« John Wick : Chapitre 4 », élasticité du corps, raideur de l’esprit

John Wick : Chapitre 4
de Chad Stahelski
Action
Avec Keanu Reeves, Donnie Yen, Bill Skarsgård
Sorti le 22 mars 2023

La tête de John Wick est mise à prix par l’organisation criminelle de la Grande Table. Seul façon de gagner sa liberté : défier le Marquis de Grammont en duel. Mais avant cela, il devra d’abord affronter un vieil ami qui refait surface. L’assassin en costume est de retour pour un quatrième opus qui pousse les curseurs à fond : scénario grotesque et action débridée, pour notre plus grand plaisir.

Désert du Sahara, John Wick galope au soleil couchant, jusqu’à rencontrer un bédouin haut placé à la Grande Table qui lui dispense un peu de sa sagesse : né pour tuer, l’assassin professionnel ne trouvera la liberté que dans la mort. Puis John Wick lui met une balle dans la tête. Ces quelques minutes introductives encapsulent à merveille le programme de ce quatrième opus des aventures du mari endeuillé parti venger son chien : un scénario parfaitement idiot, au service d’un film d’action débridé et donc jouissif.

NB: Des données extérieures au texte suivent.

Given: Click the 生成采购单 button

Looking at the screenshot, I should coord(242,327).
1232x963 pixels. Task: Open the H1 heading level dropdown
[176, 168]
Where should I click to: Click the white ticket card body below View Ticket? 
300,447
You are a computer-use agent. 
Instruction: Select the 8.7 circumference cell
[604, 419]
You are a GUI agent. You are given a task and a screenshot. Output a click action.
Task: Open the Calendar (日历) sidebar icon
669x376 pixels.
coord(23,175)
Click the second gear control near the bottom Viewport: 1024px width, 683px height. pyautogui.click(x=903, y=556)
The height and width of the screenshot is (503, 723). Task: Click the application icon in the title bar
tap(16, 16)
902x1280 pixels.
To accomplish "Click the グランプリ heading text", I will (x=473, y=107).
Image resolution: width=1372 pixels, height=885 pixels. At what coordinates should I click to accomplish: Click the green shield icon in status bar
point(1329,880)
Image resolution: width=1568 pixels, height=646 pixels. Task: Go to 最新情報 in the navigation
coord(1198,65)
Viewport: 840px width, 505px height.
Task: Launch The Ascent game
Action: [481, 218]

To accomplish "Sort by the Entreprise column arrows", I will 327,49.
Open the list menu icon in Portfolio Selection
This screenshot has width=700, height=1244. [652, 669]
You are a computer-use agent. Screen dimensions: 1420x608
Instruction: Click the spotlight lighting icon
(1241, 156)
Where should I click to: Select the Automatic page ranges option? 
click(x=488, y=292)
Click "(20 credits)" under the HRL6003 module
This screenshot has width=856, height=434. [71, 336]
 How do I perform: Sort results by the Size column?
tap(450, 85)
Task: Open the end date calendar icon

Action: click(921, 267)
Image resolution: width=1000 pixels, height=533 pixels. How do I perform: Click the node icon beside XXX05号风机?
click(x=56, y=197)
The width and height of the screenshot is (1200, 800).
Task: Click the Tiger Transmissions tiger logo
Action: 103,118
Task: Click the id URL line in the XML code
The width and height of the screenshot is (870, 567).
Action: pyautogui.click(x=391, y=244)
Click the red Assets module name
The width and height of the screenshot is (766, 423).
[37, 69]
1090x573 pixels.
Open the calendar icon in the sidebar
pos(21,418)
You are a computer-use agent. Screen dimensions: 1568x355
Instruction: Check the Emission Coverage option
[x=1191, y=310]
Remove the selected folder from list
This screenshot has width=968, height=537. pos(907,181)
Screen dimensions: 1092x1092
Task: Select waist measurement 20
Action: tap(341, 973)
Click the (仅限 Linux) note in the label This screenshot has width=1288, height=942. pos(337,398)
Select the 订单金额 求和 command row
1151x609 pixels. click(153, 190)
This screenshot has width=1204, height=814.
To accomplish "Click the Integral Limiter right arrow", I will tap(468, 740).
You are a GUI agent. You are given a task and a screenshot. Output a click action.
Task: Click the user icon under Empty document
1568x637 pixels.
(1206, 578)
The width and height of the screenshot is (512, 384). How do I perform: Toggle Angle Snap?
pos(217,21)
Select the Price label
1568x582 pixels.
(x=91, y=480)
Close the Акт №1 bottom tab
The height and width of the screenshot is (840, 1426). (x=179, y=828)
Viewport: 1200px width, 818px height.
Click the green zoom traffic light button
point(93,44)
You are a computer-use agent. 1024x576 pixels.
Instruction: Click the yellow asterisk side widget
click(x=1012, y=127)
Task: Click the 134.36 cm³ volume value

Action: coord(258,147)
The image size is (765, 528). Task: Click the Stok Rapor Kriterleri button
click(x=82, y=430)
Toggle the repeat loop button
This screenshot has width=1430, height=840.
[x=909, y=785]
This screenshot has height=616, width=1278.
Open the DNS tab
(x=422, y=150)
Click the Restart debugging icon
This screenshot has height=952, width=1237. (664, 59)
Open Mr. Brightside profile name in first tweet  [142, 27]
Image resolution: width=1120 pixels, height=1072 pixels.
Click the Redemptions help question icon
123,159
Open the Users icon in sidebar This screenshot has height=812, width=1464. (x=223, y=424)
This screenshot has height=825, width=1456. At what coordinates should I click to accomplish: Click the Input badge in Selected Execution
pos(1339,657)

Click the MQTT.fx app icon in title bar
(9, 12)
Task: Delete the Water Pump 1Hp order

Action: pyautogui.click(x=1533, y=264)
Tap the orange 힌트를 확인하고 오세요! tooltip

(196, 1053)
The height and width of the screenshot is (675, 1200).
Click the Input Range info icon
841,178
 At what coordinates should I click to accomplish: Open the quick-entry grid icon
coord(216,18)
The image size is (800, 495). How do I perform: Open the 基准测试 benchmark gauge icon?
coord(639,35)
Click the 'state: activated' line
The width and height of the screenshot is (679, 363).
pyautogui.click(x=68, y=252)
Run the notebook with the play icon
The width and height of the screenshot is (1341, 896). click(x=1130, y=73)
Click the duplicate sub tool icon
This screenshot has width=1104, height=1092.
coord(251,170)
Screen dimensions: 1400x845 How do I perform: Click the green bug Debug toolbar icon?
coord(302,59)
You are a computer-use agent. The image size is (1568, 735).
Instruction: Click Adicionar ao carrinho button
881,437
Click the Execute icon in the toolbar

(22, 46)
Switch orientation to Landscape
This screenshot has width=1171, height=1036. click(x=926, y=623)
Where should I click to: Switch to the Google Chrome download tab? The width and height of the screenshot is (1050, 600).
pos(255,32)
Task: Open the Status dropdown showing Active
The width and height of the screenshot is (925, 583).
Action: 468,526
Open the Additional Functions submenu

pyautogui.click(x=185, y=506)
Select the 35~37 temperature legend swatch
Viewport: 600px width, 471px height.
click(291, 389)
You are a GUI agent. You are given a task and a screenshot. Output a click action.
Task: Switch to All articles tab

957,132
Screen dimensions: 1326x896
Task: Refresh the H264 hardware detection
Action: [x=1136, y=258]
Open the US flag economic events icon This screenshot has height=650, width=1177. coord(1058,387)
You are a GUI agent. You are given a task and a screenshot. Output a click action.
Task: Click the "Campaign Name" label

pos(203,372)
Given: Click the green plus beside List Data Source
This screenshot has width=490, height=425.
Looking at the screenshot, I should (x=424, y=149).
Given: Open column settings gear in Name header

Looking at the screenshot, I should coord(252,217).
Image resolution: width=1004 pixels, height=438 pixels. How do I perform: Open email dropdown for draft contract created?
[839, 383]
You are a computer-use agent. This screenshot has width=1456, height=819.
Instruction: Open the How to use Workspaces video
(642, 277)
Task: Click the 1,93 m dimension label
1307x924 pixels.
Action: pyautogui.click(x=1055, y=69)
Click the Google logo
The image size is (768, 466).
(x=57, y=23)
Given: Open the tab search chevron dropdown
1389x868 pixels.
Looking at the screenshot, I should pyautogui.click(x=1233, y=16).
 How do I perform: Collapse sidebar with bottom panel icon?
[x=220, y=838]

John Wick, c’est la définition même du cinéma carte postale dans un monde globalisé : en un battement de cil, on passe du désert saharien à Osaka, de Berlin à Paris, et de la tour Eiffel au Sacré-Cœur. Chaque vignette est l’occasion de croquer en quelques stéréotypes tordants des autochtones pittoresques (les malfrats français en bérets !). Plus sérieusement, ce devenir tour operator de la saga ressemble plus à la tentative désespérée d’un studio qui ne sait plus très bien quoi faire pour attirer le public en salle, pour voir ce qui – ne le perdons pas de vue – reste une sympathique série B, déguisée en publicité hypertrophiée.

Le scénario, franchement idiot, déroule sans grand intérêt une histoire d’amitié virile entre John Wick et Caine, ancien collègue assassin et aveugle (!), où chacun a une bonne raison de tuer l’autre. L’ensemble est emballé dans un vernis philosophique de pacotille, qui prend la forme d’un concours de punchlines tout droit sorties d’un best-of de citations des penseurs de la Grèce antique, ou des moines bouddhistes, c’est selon. Le pauvre Keanu Reeves semble à la peine dans les scènes dialoguées, qu’il traverse d’un air affecté sans avoir l’air de comprendre ce qu’il peut bien faire là.

Mais, passées toutes ses scories, le film ménage de belles surprises du côté de l’action et offre un spectacle aussi absurde que jubilatoire. Les personnages évoluent dans un hors-monde où la police ne semble pas exister (une fusillade Place de l’Etoile ? Pas de quoi alerter les forces de l’ordre !), et où les fêtards berlinois sont sans doute trop défoncés pour remarquer les ennemis de Wick se faire massacrer sous leurs yeux à coups de hache. Mieux, le film se fait laboratoire expérimental des différentes manières d’éprouver le corps élastique de Keanu Reeves, réellement impressionnant dans son engagement physique. Fusillé, pendu, transpercé, brûlé, percuté par une voiture, jeté du haut d’un immeuble :  John Wick se situe résolument du côté du cartoon. Si la mise en scène est assez inoffensive, voire carrément laide (ignoble ciel numérique sur Montmartre), le film bénéficie tout de même, comme pour les précédents volets de la franchise, de chorégraphies sensationnelles et maitrisées, qu’on sait gré à Chad Stahelski de ne pas (trop) découper au montage. C’est dans ces ballets hallucinés que le film prend son envol, s’abandonne à la surenchère, et parvient à réveiller le spectateur de sa léthargie pour quelques minutes d’émerveillement drolatique.